For this work, she was awarded the 2009 Nobel Prize in Physiology or Medicine, sharing it with Carol W. Greider and Jack W. Szostak.
In recent years Blackburn and her colleagues have been investigating the effect of stress on telomerase and telomeres [15] with particular emphasis on mindfulness meditation. [16] [17] She is also one of several biologists (and one of two Nobel Prize laureates) in the 1995 science documentary Death by Design/The Life and Times of Life and Times.
Studies suggest that chronic psychological stress may accelerate aging at the cellular level. Intimate partner violence was found to shorten telomere length in formerly abused women versus never abused women, possibly causing poorer overall health and greater morbidity in abused women. [18]
Blackburn was appointed a member of the President's Council on Bioethics in 2002. She supported human embryonic cell research, in opposition to the Bush Administration. Her Council terms were terminated by White House directive on 27 February 2004. [19] This was followed by expressions of outrage over her removal by many scientists, who maintained that she was fired because of political opposition to her advice. [20]
"There is a growing sense that scientific research—which, after all, is defined by the quest for truth—is being manipulated for political ends," wrote Blackburn. "There is evidence that such manipulation is being achieved through the stacking of the membership of advisory bodies and through the delay and misrepresentation of their reports." [21] [22]
Blackburn serves on the Science Advisory Board of the Regenerative Medicine Foundation formerly known as the Genetics Policy Institute. [23]

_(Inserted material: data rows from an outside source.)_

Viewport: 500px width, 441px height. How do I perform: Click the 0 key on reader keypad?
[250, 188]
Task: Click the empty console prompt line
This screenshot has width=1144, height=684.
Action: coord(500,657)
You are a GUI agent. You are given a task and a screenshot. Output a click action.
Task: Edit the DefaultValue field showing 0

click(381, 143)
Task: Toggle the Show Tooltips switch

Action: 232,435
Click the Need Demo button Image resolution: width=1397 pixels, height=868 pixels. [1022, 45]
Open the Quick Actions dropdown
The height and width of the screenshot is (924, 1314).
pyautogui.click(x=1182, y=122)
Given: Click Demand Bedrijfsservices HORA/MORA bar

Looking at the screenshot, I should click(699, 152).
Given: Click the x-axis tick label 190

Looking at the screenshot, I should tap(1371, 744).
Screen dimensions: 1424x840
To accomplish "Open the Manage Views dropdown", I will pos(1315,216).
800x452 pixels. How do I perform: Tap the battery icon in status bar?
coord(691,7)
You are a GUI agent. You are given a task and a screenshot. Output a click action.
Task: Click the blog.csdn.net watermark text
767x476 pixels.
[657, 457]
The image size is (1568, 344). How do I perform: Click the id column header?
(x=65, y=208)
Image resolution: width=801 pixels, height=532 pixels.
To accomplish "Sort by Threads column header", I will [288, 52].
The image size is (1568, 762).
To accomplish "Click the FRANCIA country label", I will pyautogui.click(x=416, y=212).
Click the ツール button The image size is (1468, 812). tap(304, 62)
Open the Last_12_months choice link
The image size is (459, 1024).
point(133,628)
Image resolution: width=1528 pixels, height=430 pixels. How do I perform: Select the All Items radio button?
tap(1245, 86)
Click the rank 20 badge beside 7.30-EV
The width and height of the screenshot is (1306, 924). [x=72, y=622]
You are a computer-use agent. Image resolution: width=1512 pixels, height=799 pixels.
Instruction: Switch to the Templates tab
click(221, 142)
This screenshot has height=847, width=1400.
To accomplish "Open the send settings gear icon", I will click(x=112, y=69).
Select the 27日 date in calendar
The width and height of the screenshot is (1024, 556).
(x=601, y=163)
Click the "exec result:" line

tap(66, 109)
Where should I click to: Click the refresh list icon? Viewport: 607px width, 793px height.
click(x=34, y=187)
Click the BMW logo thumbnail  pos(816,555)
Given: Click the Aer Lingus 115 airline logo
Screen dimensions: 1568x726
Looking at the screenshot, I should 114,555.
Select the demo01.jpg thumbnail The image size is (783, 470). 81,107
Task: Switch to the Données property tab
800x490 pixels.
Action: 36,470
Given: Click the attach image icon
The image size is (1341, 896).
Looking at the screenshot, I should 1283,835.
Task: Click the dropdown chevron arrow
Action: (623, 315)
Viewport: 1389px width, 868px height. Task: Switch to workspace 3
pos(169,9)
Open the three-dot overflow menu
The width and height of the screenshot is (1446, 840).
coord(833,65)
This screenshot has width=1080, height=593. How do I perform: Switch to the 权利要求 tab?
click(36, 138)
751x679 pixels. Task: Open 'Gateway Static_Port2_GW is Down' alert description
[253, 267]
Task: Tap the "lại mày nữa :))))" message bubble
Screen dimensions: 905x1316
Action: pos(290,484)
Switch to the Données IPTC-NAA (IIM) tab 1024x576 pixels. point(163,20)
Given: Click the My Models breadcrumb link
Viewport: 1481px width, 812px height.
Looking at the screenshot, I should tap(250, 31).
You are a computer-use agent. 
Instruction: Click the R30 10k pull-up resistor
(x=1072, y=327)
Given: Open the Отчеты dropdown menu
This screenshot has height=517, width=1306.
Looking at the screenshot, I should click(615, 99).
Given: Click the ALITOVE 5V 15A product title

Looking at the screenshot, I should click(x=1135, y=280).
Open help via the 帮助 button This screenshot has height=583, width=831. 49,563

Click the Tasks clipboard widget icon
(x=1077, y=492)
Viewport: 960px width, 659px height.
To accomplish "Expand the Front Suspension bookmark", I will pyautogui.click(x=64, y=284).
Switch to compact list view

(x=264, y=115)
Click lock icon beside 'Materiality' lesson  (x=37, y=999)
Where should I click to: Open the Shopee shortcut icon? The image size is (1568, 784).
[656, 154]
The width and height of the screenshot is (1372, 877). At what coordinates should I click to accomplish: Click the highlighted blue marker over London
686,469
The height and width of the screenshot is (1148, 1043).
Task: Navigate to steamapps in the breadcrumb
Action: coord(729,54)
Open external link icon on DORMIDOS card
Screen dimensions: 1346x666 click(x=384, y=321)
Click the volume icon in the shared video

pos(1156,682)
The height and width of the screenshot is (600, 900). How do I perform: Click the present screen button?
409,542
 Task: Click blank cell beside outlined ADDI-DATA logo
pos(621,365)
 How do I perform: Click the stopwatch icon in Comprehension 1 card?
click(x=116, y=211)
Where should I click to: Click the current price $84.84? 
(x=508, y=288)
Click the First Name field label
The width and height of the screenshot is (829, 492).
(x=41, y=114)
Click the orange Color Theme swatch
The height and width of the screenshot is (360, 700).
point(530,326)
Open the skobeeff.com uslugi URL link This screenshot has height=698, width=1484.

Blackburn's first book The Telomere Effect: A Revolutionary Approach to Living Younger, Healthier, Longer (2017) was co-authored with health psychologist Dr. Elissa Epel of Aging, Metabolism, and Emotions (AME) Center at the UCSF Center for Health and Community. [24] Blackburn comments on aging reversal and care for one's telomeres through lifestyle: managing chronic stress, exercising, eating better and getting enough sleep; telomere testing, plus cautions and advice. [25]
Blackburn was elected:
In 2007, Blackburn was listed among Time Magazine's The TIME 100 – The People Who Shape Our World. [38]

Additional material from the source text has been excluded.